Blake, a Black man, was shot by police on Sunday as he tried to enter the driver’s side door of his vehicle. Officers were responding to a domestic disturbance. Blake’s father, also named Jacob Blake, told ABC News that he was told his son was shot eight times and is paralyzed from the waist down. Doctors do not know if the paralysis will be permanent.
VanVleet said Tuesday that there are many potential options for how the Raptors could make a statement were discussed by the team, but he declined to go into details about what, exactly, they could be.
“I’ll keep that between our team,” VanVleet said. “We’re dealing with it in real time and I think it affects everybody differently. It’s pretty fresh on my mind and I’m sitting in front of a camera, so I’m just speaking as I’m going. But, yeah, there’s a lot of different things that we’ve discussed.”
Celtics coach Brad Stevens said Boston had a similar team meeting Tuesday.
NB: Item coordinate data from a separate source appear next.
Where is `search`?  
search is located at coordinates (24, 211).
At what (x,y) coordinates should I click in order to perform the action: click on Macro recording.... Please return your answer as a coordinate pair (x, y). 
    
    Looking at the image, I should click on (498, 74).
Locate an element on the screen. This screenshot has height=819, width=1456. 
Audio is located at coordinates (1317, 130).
And while Stevens said no one had specifically told him they didn’t want to play, he could plainly see the impact Blake’s shooting had had on his team.
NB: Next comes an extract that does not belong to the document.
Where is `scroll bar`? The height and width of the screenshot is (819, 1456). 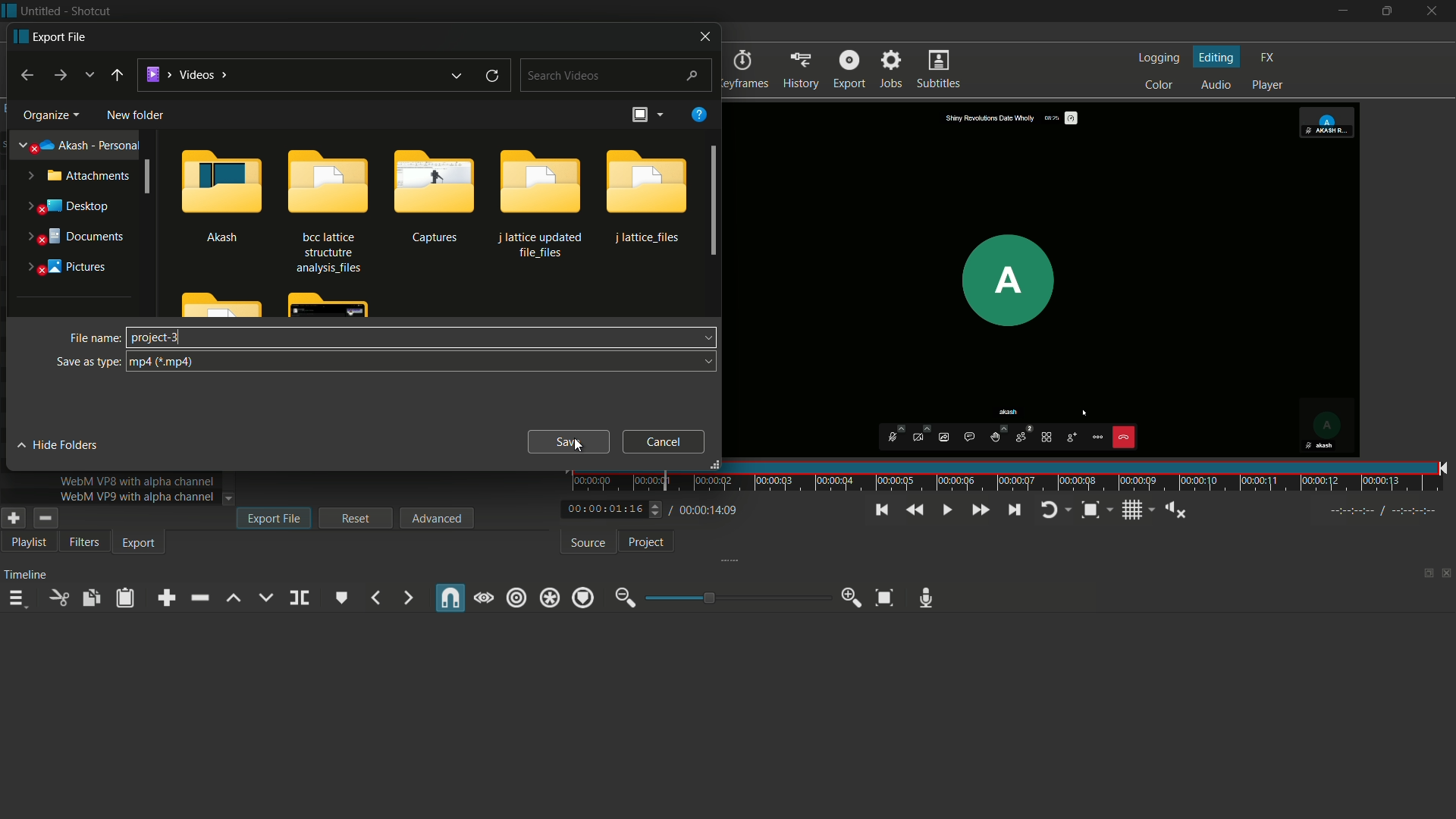
scroll bar is located at coordinates (715, 204).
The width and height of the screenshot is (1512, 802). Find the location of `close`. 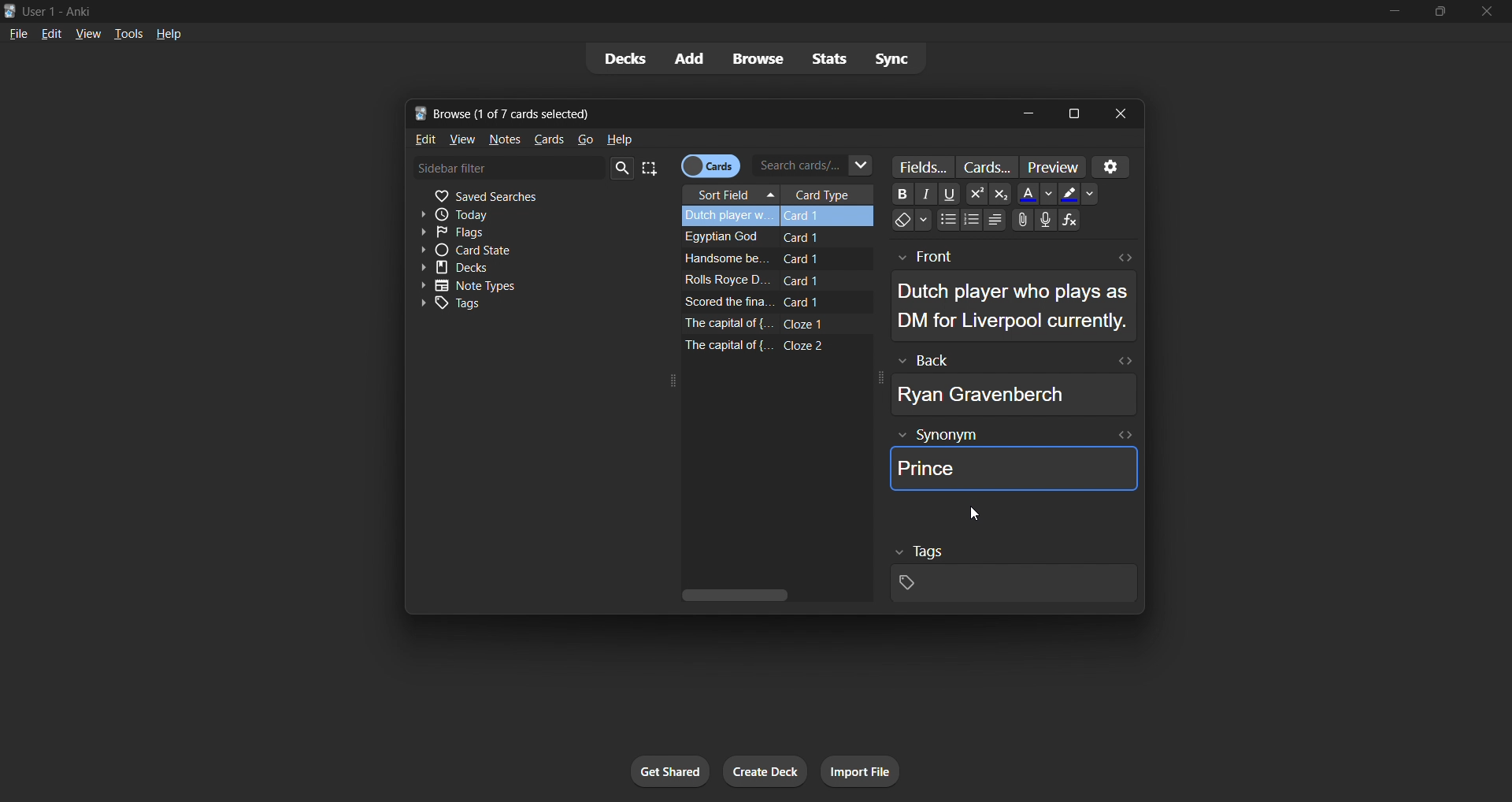

close is located at coordinates (1485, 12).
“Obviously our thoughts go to Jacob Blake and his family,” Stevens said. “And, obviously, that video was horrifying. That video was awful. And to think of three kids being in that car is like … that just makes you shaken, right? It’s ridiculous. We haven’t talked about necessarily … we’ve talked about it as a team and just how we feel. We haven’t talked about it enough, but obviously everybody is shook.
“There’s a reason why the guys, coaches, players, everyone here has chosen to really emphasize social justice and racial equality while we’re here. To think that this happens again … I thought LeBron [James’] words were poignant last night. Those are not … I’ve heard those over and over.
“I’ve said this before, I can’t pretend to understand what that’s like because I don’t know what that’s like. But I know I’ve heard it over and over. So there’s obviously a problem. So I completely understand everybody’s emotions here and elsewhere, with regard to that.”
Celtics guard Marcus Smart said that while the team hasn’t specifically talked about boycotting, there clearly is a need for them to go beyond the things they have been doing inside the bubble — from wearing “Black Lives Matter” T-shirts to virtually every NBA player kneeling for the national anthem before every game to the words being painted on each of the courts being used here — to try to enact the change they all want to see take place.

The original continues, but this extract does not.